• Problema
No texto abaixo sobre a coevolução de insetos e plantas com flores, há um trecho que começa nas palavras com "Muito bom, uma" e termina em "usar os exemplos?". Devolva esse trecho sem mudar nada.
#### Texto de leitura
III - Coevolução inseto-angiospermas

    Um clássico exemplo de anacronismo é a coevolução dos insetos com as plantas floríferas. Primeiramente temos que entender o que é coevolução:

    O termo coevolução pode ser definido como uma resposta evolutiva recíproca entre populações, quando essas populações estão interagindo, com o passar do tempo elas vão evoluindo em resposta às características da outra que afetam o seu ajustamento evolutivo, segundo Ricklefs. Em suma, coevolução é uma evolução simultânea de duas ou mais espécies que tem um relacionamento ecológico próximo. Como as pressões seletivas são muito próximas, algumas variações e adaptações em uma espécie influenciam algumas variações e adaptações  evolutivas da outra espécie.

    Que os insetos e as plantas com flores tem uma proximidade ecológica é muito grande é inegável, porém dizer que é um processo de coevolução acaba por ser um anacronismo e vamos entender por quê.

    Quando se estuda insetos, possivelmente mais frequente na graduação, muitos fatores são elencados como combinação para o sucesso evolutivo desses animais, dentre eles o tamanho diminuto, grande variedade de nichos ecológicos e rápida dispersão (através do voo, por exemplo). Mas, além dos tradicionais motivos, um sempre está presente: a coevolução com plantas floríferas. Inúmeras espécies de angiospermas possuem insetos como polinizadores, numa relação mutuamente benéfica que fornece alimento aos insetos e ajuda na reprodução das plantas. Como bem citado por Gould: 'Tão intrincadas, e tão mutuamente adaptadas, são as características das flores e dos insetos em muitos casos - cores e odores especiais para atrair os insetos, bocas exóticas para extrair o néctar'. Assim, os insetos são assim tão diversos porque as angiospermas são assim tão variadas. 

    Muito bom, uma coevolução clássica. A não ser pelo registro fóssil que não remete ao mesmo. Os insetos surgiram no Devoniano, mas começaram a sua irradiação de diversidade no período subsequente, o Carbonífero (há cerca de 325 milhões de anos). As angiospermas, por sua vez, tem seus primeiros fósseis datando do início do Cretáceo (há cerca de 140 milhões de anos) e só vieram a florescer há cerca de 100 milhões de anos. Esse anacronismo somado aos estudos de alguns cientistas que tabularam as variedades de morfologia bucal dos insetos e viram que de 65-88% dessa variedade já existia no Jurássico Médio (período anterior à ascensão das angiospermas), inferem que as angiospermas não são responsáveis pela variedade morfológica dos mecanismos de alimentação dos insetos. 

    

IV – Usar ou não usar os exemplos?            

    Depois de ter lido todos os prós (exemplos fáceis de compreensão) e contras (inverdades já postas abaixo pela ciência), você já pode ter formulado a sua opinião sobre o assunto. Será que é plausível utilizar exemplos errados por serem de fácil compreensão?
########
#### Dados registrados
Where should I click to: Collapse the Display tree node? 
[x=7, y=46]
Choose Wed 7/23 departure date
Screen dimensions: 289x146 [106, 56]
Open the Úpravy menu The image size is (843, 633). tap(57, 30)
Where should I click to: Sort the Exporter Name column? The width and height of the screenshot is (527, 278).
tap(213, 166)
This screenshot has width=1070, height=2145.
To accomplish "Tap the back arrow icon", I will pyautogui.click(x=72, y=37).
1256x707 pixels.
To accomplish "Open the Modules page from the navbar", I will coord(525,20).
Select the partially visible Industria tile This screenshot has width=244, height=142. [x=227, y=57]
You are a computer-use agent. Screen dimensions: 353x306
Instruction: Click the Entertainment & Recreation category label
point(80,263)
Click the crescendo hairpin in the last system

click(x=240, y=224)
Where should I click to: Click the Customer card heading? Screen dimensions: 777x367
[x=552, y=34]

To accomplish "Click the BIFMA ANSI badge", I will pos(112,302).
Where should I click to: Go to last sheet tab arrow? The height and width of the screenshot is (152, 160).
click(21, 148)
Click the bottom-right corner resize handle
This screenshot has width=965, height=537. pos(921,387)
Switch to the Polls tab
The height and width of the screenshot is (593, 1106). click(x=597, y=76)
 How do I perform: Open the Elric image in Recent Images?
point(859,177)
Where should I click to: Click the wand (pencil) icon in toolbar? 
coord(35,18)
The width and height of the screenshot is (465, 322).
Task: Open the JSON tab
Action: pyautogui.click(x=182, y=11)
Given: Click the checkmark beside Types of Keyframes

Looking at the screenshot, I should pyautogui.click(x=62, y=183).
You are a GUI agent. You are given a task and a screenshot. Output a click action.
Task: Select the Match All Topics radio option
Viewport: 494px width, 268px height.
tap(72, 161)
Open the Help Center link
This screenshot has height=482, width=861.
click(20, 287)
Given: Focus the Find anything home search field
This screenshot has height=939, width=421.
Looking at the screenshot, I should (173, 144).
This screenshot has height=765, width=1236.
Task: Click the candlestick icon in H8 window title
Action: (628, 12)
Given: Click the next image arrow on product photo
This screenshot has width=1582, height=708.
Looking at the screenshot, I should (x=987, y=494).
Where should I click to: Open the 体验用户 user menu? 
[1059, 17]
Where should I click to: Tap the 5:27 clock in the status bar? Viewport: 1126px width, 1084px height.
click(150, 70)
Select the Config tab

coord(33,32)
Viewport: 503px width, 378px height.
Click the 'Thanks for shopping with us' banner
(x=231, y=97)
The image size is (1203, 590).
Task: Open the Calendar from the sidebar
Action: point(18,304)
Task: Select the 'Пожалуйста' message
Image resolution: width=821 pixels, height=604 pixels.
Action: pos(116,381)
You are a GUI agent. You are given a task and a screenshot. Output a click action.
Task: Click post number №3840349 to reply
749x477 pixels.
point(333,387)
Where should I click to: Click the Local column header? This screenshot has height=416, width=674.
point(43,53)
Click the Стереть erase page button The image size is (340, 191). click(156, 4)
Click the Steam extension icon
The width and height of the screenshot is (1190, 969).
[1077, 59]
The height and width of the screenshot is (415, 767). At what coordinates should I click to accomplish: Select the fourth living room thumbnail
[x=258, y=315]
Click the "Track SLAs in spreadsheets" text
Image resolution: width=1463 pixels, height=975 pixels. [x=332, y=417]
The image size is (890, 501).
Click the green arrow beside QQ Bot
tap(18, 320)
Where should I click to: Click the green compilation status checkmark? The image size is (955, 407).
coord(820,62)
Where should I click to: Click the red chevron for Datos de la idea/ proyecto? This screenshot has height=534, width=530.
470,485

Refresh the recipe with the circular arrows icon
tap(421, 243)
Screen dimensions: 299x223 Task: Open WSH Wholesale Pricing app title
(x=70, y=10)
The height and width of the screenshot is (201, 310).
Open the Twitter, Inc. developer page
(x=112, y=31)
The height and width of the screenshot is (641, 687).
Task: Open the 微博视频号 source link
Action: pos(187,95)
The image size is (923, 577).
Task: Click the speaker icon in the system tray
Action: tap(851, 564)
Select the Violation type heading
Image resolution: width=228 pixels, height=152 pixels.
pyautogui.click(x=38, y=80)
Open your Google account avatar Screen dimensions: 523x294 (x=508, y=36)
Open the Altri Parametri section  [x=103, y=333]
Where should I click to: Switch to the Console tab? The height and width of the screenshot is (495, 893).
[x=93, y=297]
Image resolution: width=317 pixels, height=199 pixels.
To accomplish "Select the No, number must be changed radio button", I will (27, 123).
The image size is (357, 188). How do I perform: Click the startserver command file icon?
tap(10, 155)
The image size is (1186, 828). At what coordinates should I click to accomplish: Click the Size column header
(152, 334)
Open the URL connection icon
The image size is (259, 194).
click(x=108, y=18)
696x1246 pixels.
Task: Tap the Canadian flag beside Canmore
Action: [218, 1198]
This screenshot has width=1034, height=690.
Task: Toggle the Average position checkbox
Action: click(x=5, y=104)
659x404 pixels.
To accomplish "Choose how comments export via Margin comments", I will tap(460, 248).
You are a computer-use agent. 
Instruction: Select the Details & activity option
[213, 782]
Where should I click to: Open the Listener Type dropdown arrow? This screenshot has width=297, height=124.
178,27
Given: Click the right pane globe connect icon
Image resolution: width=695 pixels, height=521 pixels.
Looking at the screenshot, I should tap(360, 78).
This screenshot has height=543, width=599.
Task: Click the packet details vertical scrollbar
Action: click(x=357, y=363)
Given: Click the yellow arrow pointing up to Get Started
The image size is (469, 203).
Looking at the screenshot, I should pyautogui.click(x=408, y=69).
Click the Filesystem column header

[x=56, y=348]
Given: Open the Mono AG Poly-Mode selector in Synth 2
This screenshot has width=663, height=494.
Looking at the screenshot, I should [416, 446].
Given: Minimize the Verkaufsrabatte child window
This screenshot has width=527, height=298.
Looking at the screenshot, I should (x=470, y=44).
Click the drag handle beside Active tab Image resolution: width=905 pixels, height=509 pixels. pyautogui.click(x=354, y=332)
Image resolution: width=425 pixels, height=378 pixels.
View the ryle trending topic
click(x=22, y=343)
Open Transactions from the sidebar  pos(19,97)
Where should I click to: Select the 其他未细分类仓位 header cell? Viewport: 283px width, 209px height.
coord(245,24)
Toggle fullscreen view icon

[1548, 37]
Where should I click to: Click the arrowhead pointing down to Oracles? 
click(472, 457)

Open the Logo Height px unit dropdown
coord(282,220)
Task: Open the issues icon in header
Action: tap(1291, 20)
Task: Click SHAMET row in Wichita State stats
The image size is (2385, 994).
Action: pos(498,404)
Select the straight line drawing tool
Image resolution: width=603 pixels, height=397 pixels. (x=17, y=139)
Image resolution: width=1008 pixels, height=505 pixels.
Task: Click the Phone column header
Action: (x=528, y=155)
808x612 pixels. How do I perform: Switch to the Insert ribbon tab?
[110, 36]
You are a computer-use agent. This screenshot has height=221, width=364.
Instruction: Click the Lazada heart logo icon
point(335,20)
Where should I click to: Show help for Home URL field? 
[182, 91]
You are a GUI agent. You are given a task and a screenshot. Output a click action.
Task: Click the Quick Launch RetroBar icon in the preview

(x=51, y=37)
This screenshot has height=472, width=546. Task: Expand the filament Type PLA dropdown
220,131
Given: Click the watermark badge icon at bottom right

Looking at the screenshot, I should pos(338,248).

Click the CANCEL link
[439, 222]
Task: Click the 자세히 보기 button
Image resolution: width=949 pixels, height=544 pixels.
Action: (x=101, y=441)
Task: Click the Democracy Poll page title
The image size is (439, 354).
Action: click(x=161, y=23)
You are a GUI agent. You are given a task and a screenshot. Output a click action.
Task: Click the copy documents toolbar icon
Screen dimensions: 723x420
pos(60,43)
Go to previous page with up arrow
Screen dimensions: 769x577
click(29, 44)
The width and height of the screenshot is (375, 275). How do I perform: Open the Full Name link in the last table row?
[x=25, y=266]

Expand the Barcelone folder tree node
########
• Solução
Muito bom, uma coevolução clássica. A não ser pelo registro fóssil que não remete ao mesmo. Os insetos surgiram no Devoniano, mas começaram a sua irradiação de diversidade no período subsequente, o Carbonífero (há cerca de 325 milhões de anos). As angiospermas, por sua vez, tem seus primeiros fósseis datando do início do Cretáceo (há cerca de 140 milhões de anos) e só vieram a florescer há cerca de 100 milhões de anos. Esse anacronismo somado aos estudos de alguns cientistas que tabularam as variedades de morfologia bucal dos insetos e viram que de 65-88% dessa variedade já existia no Jurássico Médio (período anterior à ascensão das angiospermas), inferem que as angiospermas não são responsáveis pela variedade morfológica dos mecanismos de alimentação dos insetos. 

    

IV – Usar ou não usar os exemplos?